Sudan has a long history of wheat production. But in the deregulated environment since 1998, local wheat has not always been competitive with imports. Varying quality of small lots from numerous individual farmers makes local wheat less desirable to the big milling companies.

However new investment is taking place, much of it from Saudi Arabia, where large agricultural companies have stopped production due to reversal of the 30-year policy of self-sufficiency in wheat. One major Saudi investor has transferred from Saudi Arabia center pivot irrigation equipment, combines, tractors and even technicians to establish over 32,000 hectares of wheat farms between Port Sudan and Khartoum. With yields of five tonnes per hectare, an extra 160,000 tonnes of local wheat is anticipated.

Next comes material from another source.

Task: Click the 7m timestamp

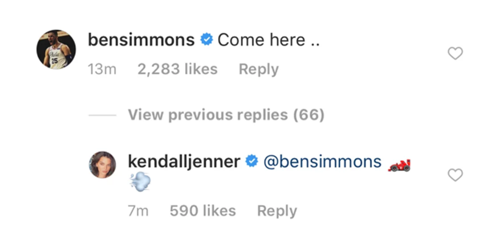Action: [138, 211]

Two of the millers have also turned their focus to sorghum flour in 1-kg retail packaging. Sayga was the first to launch such a product, but Seen Flour Mills has announced its purchase of two 100-tonneper-day sorghum mills. Nevertheless sorghum remains the domain of chakki-style stone mills found in villages as well as urban markets.

Corporate social responsibility programs are important to all three milling companies. Since 2005, Wheata has fortified all of its production with iron and folic acid. In the last year it became the first company in Sudan to gain ISO 9000 food safety management certification. Sayga has financed the conversion of many bakers from wood- and charcoal-fired ovens to gas and electric. The company has even trained female prison inmates to become bakers. Seen Flour Mills is best known for its commitment to purchase local wheat from small holder farmers.

Can a handful of private wheat millers help solve the food security, public health, environmental, economic and social problems of an African country? In Sudan, they are certainly doing their part.